Proof by induction is one of the most prominent forms of proof. It’s often likened to mathematical dominoes – set the dominoes up, knock one down, and the rest fall as well. How does it work?

It’s quite hard to explain without an example, so I will look at it through the lens of finding a general formula for adding natural numbers.

Say I want to add up 1+2+3+4+5+6…+99+100. That’s a lot of adding – is there a shortcut formula? as it turns out, there is. adding up all the integers from 1 to “n” is equivalent to:

^{n(n+1)}⁄_{2}

So if we plug in “1” we get 1, “2” we get 1+2=3, and so on. But how do we prove this formula works? Well, we use induction! There are 2 main steps.

Firstly, let’s assume it works (rash, I know) for some number *k. *So

1+2+3+4…+k = ^{k(k+1)}⁄_{2}

Now we want to show that, if it works for k, it works for (k+1) as well. So we add k+1 to both sides:

1+2+3+4…+k+k+1 = ^{k(k+1)}⁄_{2} + k+1

= ^{(k(k+1)+2k+2)}⁄_{2}

= ^{(k(k+1)+2(k+1))}⁄_{2}

=^{(k+1)(k+2)}⁄_{2}

Whereas if we had just plugged (k+1) into our formula, we still would end up with

^{(k+1)(k+2)}⁄_{2}

So what have we shown? We’ve shown that, if our rule works for any value k, it also works for k+1, as you can add k+1 to both sides and get the same result. But then, as k+1 works, it must also work for k+2, and k+3, and k-1, and so on. All values of k must work (whole numbers, of course!)

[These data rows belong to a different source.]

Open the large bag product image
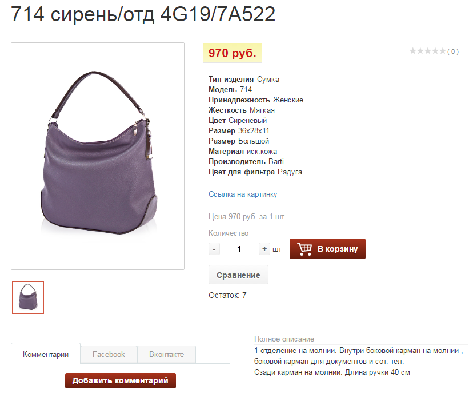Image resolution: width=473 pixels, height=397 pixels. pyautogui.click(x=98, y=156)
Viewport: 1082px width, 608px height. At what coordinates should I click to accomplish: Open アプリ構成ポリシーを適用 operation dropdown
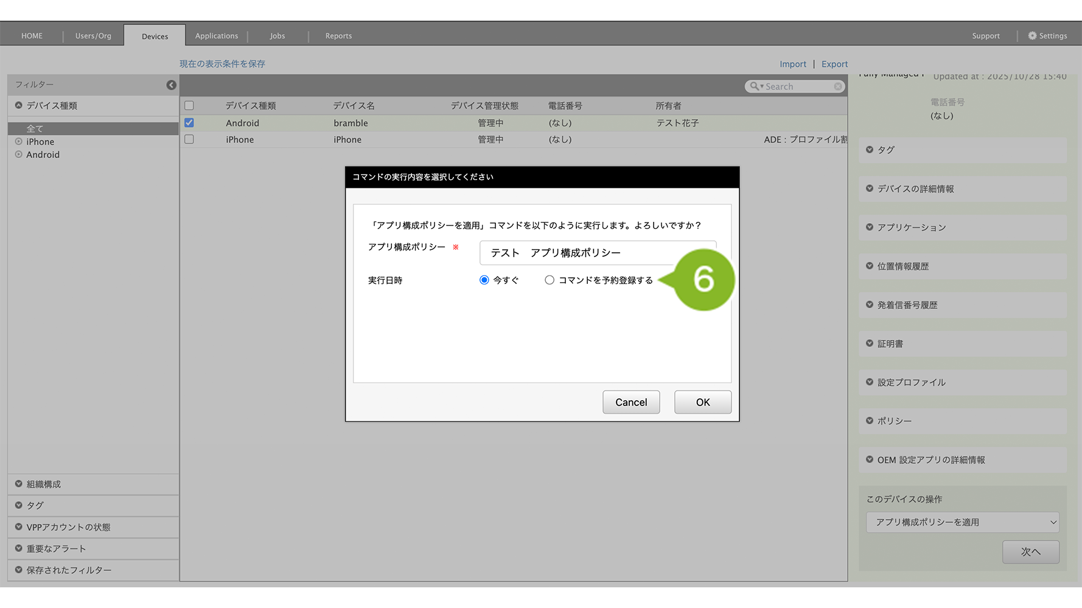click(962, 522)
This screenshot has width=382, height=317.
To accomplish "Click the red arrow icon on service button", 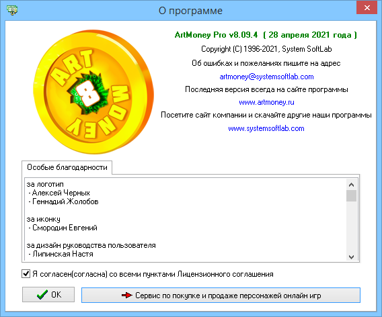I will point(126,296).
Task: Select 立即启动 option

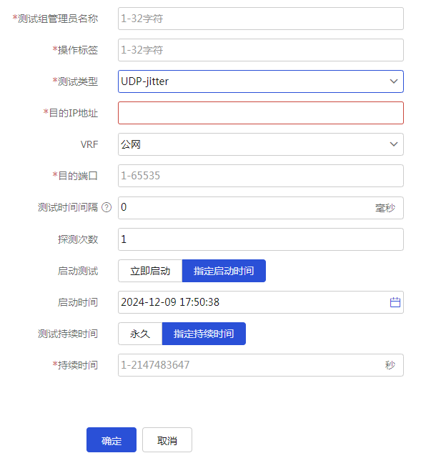Action: click(150, 271)

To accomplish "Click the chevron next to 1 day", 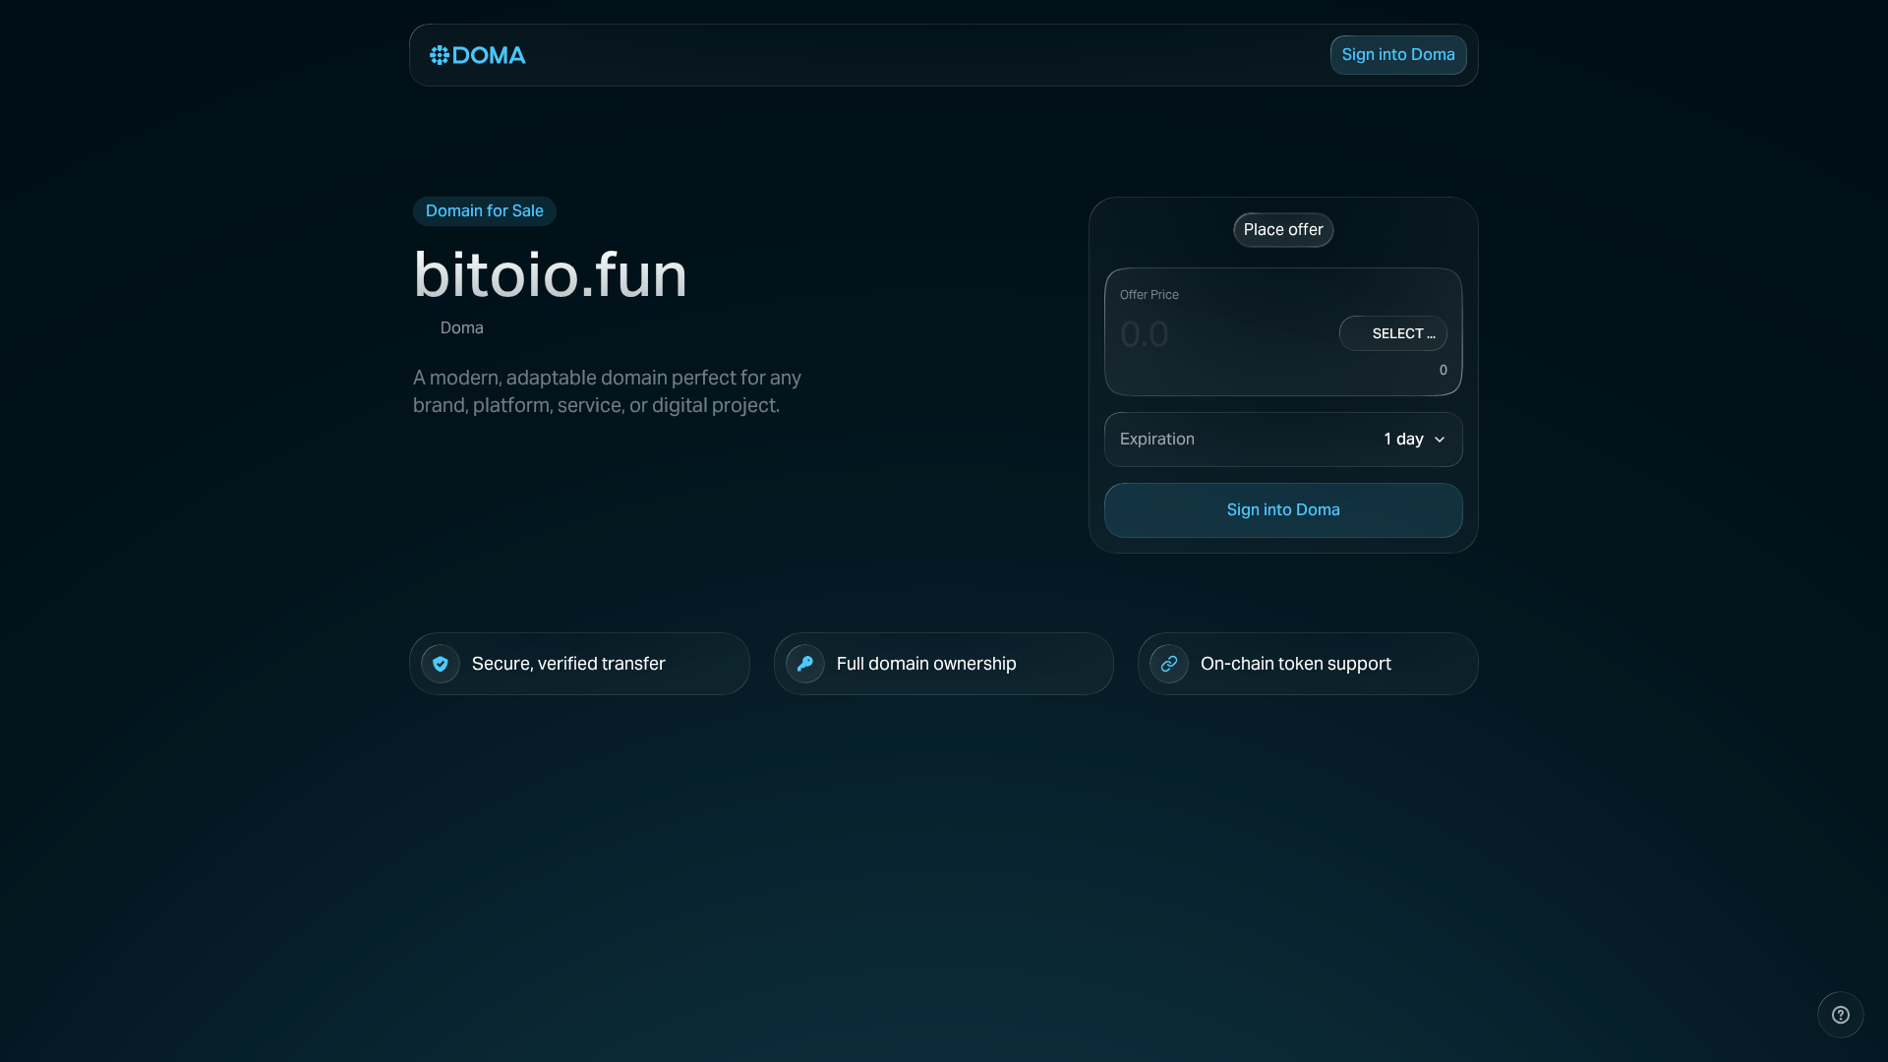I will [1439, 440].
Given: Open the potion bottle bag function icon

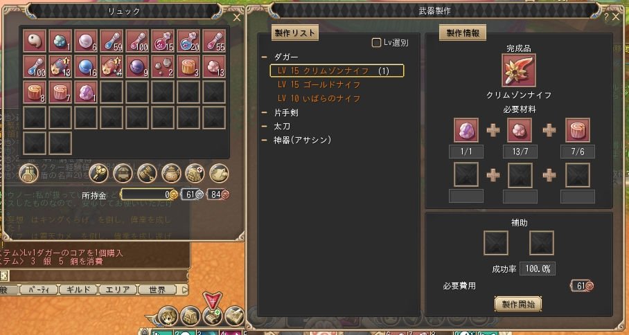Looking at the screenshot, I should point(28,174).
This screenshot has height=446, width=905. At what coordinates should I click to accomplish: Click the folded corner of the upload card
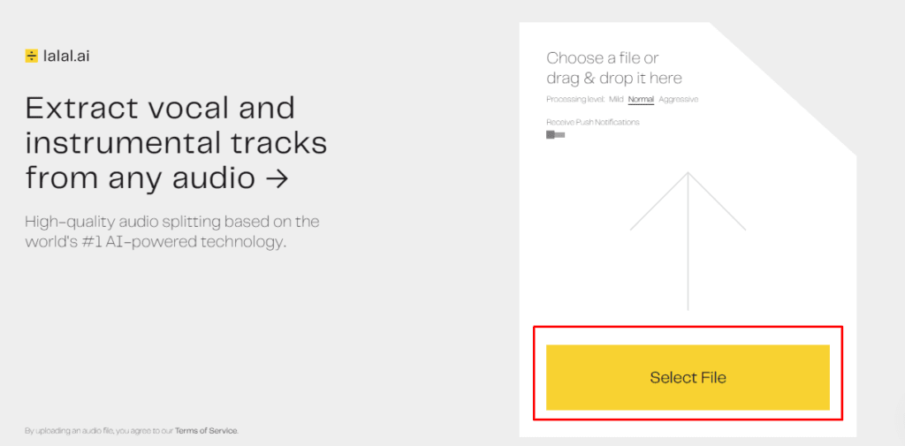pyautogui.click(x=808, y=64)

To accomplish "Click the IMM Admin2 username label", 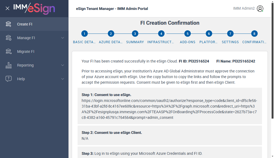I will point(244,9).
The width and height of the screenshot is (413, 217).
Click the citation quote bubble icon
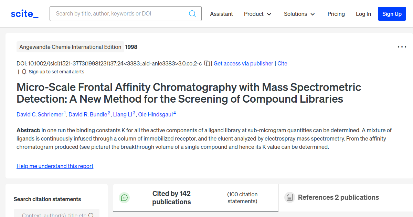124,197
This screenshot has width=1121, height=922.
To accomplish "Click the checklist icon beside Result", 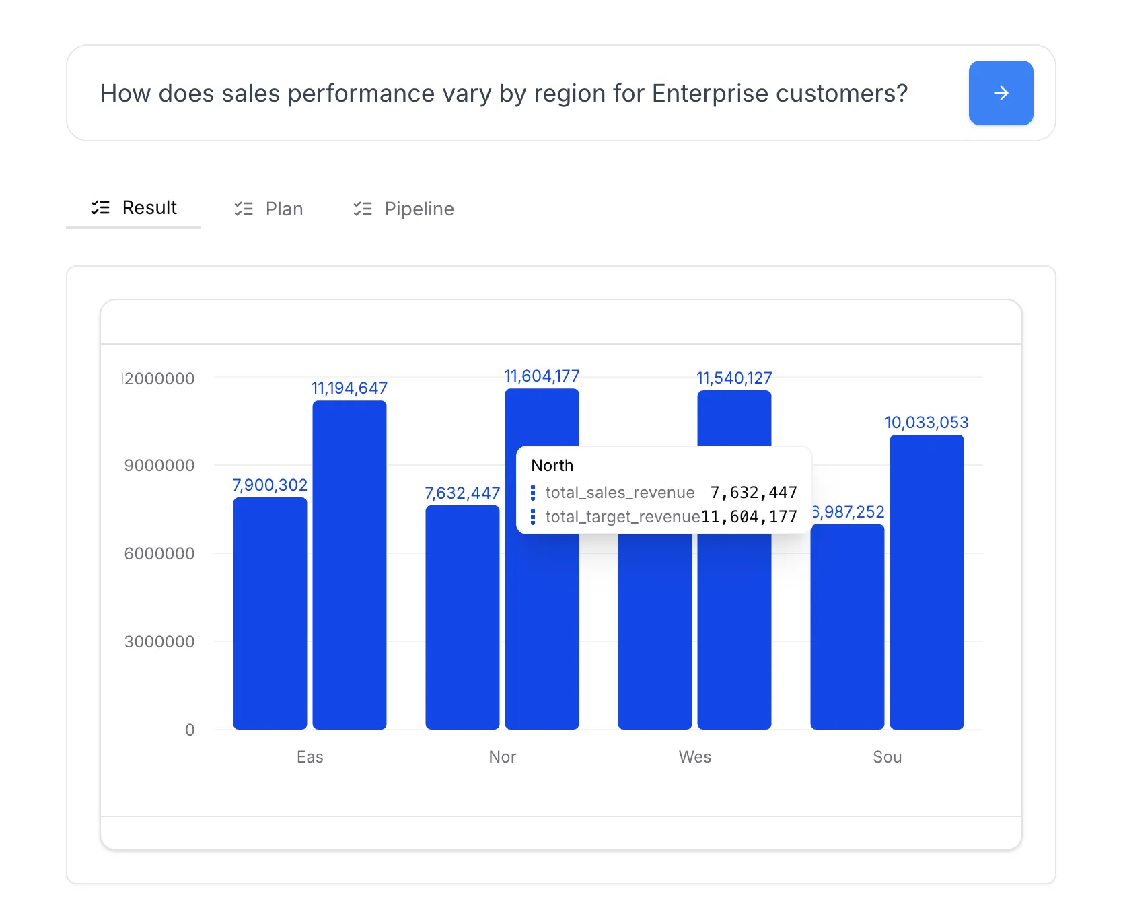I will pyautogui.click(x=100, y=208).

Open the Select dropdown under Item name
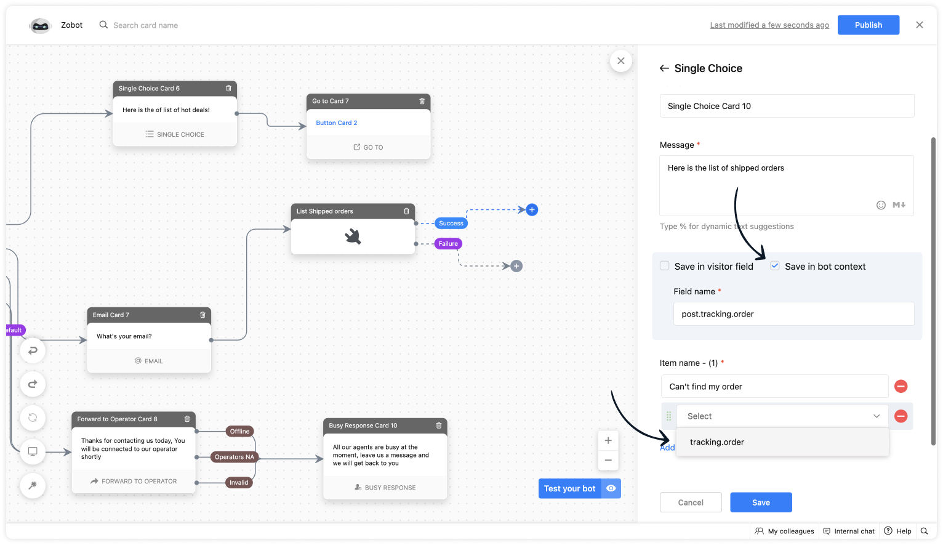click(782, 416)
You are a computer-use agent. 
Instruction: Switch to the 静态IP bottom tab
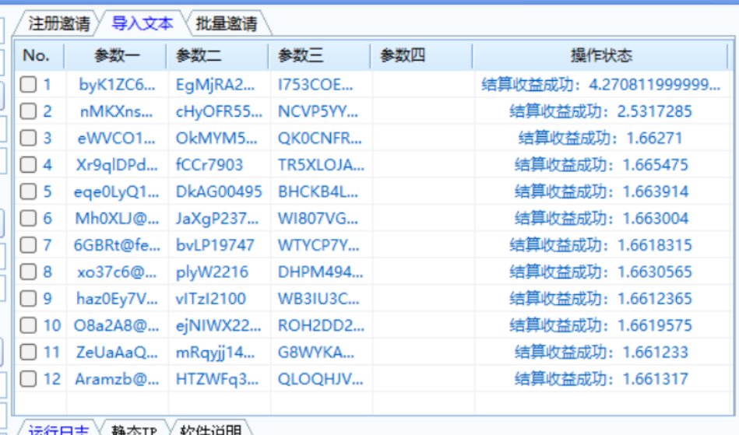[134, 430]
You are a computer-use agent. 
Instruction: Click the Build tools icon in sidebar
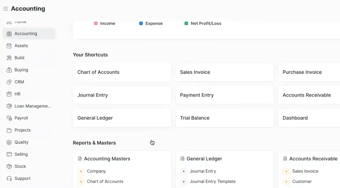[9, 58]
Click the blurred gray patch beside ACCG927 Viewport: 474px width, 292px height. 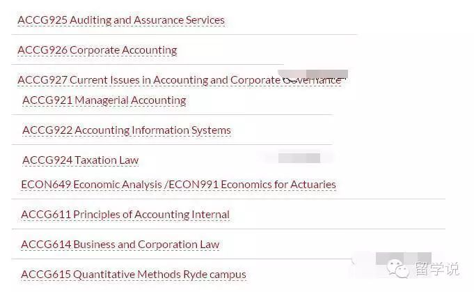(313, 75)
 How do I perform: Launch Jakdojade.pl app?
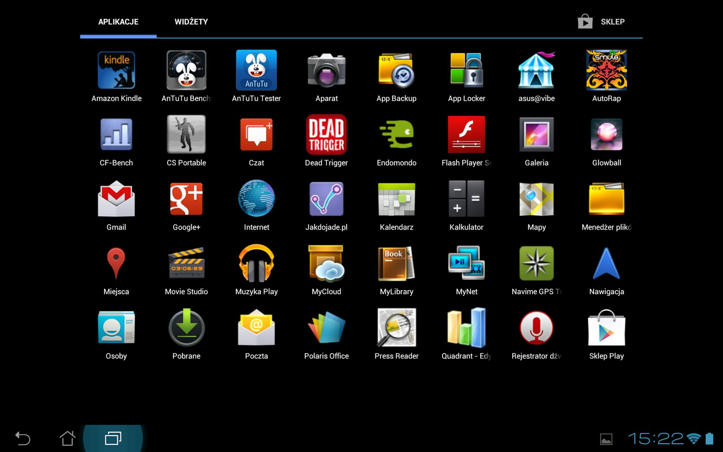(326, 199)
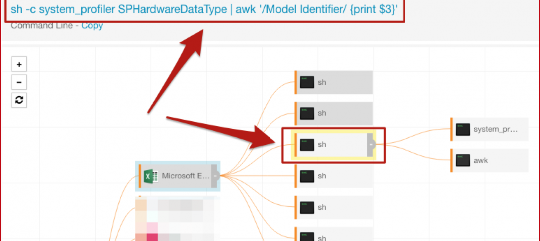Click the zoom out minus button
Screen dimensions: 540x241
coord(19,82)

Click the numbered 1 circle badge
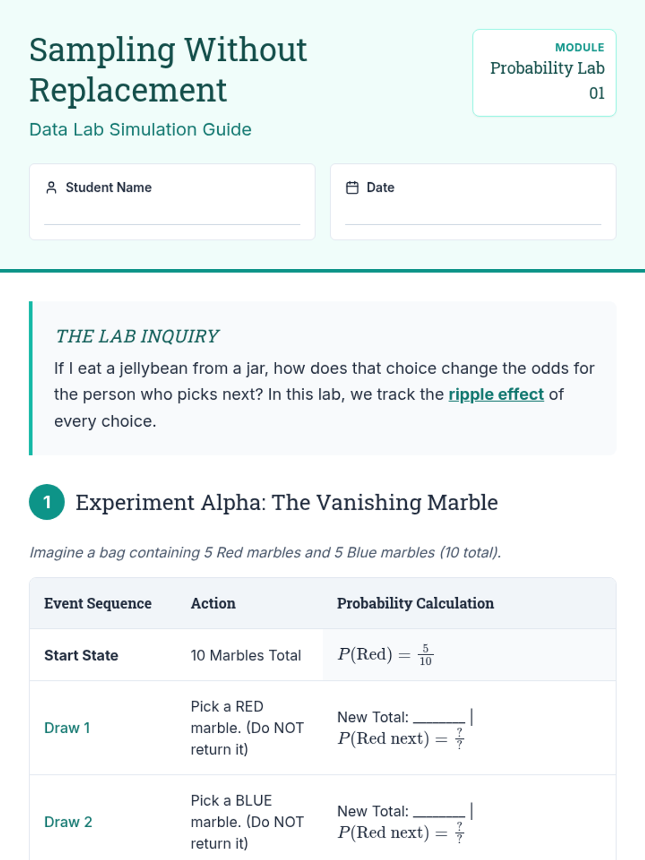pos(47,502)
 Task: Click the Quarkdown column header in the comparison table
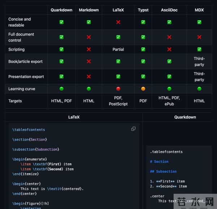pyautogui.click(x=61, y=10)
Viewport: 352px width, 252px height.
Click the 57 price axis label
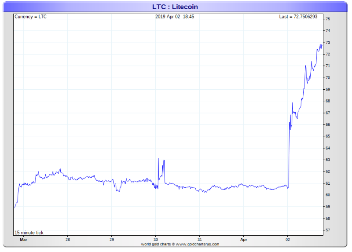pos(328,230)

There’s one snag however – we started assuming it works for some value k. If we find a single value of k for which it works, then all the other values of work. If we plug in 1, we get:

1 = ^{(1)(1+1)}⁄_{2} = 1

Since it works when k=1, it works for all other possible input values. As such, the sum of the numbers from 1 to n is

^{n(n+1)}⁄_{2}

Right, now that’s out of the way – To the Fibonacci!

So, we have the Fibonacci sequence

1,1,2,3,5,8,13,21,34,55,… (The initial 0 is removed for convenience)

And we’ve discovered this potentially interesting property – if you start from the first number, and add it to every second number for n steps (so you add the 1st, 3rd, 5th, 7th and so on, until you get to the (2n-1)th number, that sum is equal to the next number in the sequence, 2n. For example,

1,1,2,3,5,8,13,21

1+2+5+13=21

So we want to prove that this pattern holds. How? Induction! Let’s say that the rule hold when you add up the first *k* odd number terms of this sequence, for some specific value of *k*. This means that

1,1,2,3,5,8,13,…F_{2k-1},F_{2k}

Adding all the red numbers gives us F_{2k} .As we know, to get the next term in the Fibonacci sequence, we add the 2 previous terms. As such, to get the term F_{2k+2}, we add F_{2k} and F_{2k+1}. so

F_{2k}+ F_{2k+1} = F_{2k+2}

But we already defined F_{2k} as the sum of all those other Fibonacci numbers, and as such:

1,1,2,3,5,8,13,…F_{2k-1},F_{2k},F_{2k+1},F_{2k+2}

All the red numbers add up to the green one.

So we have shown that if it works for the first k terms, we can extend it to the next term (which is 2 further along, thus the jump from 2k to 2k+2). So if we can find a single value of k where it works, they all work. if we start with the very simple value for *k*, 1, then the sum is 1, and the 2nd term is 1, so we know it works, and via induction, it works for all integers.